### TASK BRIEF
Scan the records for the string "Blast"; copy each line where it occurs.

RECORD SET Block Start

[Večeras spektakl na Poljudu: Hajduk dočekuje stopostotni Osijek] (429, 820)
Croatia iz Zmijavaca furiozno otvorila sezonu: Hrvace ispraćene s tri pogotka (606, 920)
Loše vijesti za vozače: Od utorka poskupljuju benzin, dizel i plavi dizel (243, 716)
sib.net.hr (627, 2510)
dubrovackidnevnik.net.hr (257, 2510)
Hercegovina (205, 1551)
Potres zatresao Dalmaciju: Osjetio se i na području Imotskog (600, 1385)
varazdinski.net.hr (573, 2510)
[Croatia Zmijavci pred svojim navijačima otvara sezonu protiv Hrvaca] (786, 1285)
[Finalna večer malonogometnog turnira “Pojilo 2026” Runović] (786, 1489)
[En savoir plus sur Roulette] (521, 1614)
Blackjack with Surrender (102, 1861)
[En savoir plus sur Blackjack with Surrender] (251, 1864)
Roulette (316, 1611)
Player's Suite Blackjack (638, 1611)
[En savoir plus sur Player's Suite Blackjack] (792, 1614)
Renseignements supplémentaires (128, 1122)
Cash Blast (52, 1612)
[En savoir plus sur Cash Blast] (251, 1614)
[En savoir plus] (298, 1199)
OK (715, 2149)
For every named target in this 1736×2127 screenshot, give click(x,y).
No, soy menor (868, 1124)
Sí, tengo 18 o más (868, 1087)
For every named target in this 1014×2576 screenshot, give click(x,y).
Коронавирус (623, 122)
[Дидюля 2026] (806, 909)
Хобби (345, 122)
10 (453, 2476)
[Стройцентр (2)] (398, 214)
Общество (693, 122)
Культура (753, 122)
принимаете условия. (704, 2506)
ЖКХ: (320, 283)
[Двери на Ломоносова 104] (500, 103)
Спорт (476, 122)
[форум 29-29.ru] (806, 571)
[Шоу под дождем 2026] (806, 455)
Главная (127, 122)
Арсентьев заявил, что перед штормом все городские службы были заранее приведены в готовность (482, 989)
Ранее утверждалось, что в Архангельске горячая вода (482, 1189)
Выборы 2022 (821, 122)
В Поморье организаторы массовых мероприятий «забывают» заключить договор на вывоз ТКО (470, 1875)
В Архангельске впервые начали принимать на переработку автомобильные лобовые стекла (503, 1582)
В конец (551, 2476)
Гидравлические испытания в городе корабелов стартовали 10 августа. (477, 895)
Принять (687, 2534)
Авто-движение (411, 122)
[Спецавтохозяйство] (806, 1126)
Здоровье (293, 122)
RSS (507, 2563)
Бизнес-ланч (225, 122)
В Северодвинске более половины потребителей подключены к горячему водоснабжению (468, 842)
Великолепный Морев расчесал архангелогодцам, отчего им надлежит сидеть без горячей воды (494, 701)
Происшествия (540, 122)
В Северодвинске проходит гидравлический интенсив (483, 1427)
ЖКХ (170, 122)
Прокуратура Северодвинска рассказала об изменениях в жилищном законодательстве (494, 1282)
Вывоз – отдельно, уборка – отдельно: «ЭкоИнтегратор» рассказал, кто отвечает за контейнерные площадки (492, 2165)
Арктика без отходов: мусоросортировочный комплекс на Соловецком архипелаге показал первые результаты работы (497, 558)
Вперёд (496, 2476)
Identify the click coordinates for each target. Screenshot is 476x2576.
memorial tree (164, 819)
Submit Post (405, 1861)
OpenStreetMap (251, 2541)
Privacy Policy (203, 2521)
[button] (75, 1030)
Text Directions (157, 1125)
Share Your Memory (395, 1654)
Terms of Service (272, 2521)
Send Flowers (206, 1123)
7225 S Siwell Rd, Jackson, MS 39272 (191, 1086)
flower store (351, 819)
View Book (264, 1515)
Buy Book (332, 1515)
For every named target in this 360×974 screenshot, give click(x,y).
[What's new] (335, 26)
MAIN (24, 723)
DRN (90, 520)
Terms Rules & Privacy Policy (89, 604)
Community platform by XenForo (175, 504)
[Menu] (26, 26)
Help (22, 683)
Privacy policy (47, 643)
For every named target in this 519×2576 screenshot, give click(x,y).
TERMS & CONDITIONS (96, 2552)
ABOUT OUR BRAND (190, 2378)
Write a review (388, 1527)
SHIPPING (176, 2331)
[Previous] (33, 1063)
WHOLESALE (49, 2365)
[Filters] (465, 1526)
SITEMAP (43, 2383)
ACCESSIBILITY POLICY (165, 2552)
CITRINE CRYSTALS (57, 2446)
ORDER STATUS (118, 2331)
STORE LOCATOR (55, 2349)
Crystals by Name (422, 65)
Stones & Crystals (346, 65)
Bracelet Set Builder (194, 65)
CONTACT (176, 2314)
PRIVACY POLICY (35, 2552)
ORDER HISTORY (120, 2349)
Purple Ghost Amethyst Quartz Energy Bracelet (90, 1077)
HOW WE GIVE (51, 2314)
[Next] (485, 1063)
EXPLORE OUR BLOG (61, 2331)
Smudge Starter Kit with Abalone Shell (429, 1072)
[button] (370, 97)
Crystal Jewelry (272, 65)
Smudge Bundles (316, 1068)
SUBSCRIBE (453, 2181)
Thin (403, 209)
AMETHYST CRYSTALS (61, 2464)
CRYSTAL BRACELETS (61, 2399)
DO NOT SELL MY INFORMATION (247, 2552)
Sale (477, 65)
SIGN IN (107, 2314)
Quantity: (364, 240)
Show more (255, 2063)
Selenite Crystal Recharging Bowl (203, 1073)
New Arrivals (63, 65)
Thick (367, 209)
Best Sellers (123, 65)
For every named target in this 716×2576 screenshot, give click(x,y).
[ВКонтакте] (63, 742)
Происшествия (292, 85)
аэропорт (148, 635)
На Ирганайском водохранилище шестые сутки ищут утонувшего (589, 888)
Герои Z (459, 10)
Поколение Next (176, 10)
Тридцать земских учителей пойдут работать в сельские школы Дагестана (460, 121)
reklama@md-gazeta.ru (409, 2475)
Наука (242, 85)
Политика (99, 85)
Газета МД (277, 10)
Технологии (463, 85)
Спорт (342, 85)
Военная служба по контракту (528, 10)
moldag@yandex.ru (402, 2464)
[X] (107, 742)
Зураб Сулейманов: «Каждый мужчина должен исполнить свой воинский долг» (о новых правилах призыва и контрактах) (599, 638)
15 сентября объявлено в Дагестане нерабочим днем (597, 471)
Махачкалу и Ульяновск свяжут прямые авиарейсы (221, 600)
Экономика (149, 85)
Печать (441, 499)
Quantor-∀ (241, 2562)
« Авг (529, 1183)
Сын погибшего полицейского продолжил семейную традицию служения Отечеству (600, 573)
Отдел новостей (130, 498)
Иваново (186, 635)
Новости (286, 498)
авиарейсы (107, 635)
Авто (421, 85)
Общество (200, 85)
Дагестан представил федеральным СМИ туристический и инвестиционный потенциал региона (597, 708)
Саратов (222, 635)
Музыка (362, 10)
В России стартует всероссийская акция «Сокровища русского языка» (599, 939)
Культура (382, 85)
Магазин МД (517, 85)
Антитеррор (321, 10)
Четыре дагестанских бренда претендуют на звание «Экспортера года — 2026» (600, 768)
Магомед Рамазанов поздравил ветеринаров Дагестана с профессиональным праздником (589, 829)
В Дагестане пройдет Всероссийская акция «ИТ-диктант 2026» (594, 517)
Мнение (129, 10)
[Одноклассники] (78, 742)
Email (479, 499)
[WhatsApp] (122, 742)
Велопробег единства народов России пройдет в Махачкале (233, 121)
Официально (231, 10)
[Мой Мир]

RECORD SET Block End

### RESPONSE
Cash Blast (52, 1612)
[En savoir plus sur Cash Blast] (251, 1614)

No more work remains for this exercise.